Odostomia orariana

Scientific classification
- Kingdom: Animalia
- Phylum: Mollusca
- Class: Gastropoda
- Family: Pyramidellidae
- Genus: Odostomia
- Species: O. orariana
- Binomial name: Odostomia orariana Dall & Bartsch, 1909
- Synonyms: Odostomia (Ividella) orariana Dall & Bartsch, 1909 (basionym)

= Odostomia orariana =

- Genus: Odostomia
- Species: orariana
- Authority: Dall & Bartsch, 1909
- Synonyms: Odostomia (Ividella) orariana Dall & Bartsch, 1909 (basionym)

Species of gastropod

Odostomia orariana is a species of sea snail, a marine gastropod mollusc in the family Pyramidellidae, the pyrams and their allies.

==Description==
The length of an adult shell measures 2 mm. The milk-white shell is elongate, conic, and turreted. The whorls of the protoconch are deeply obliquely immersed in the first of the succeeding turns, above which only the tilted edge of the last volution projects. The six whorls of the teleoconch are strongly tabulately shouldered at the summit, flat in the middle, and sloping suddenly toward the suture. They are ornamented by slender axial ribs, of which 15 occur upon the second and 18 upon the remaining whorls. In addition to the axial ribs, the whorls are marked between the sutures by two strong spiral keels, one of which is situated at the angle of the shoulder, the other at the posterior termination of the
anterior third between the sutures. The junctions of the axial ribs and spiral keels are very slightly nodulous. The sutures are deeply channeled. The periphery of the body whorl are well rounded, marked by a spiral keel. The base of the shell is well rounded.
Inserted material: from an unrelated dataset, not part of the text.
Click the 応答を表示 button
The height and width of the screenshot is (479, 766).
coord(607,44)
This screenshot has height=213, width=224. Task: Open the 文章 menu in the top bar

It is marked by two spiral keels, which divide the space between the peripheral keel and the umbilical area into three equal parts, and the continuation of the axial ribs, which are fainter on the base than on the spire. The aperture is ovate. The posterior angle is obtuse. The outer lip is thin, rendered angular by the keels. The columella is slender, decidedly curved, reinforced by the base. The parietal wall is covered with a thin callus.

==Distribution==
This species occurs in the Pacific Ocean off Panama.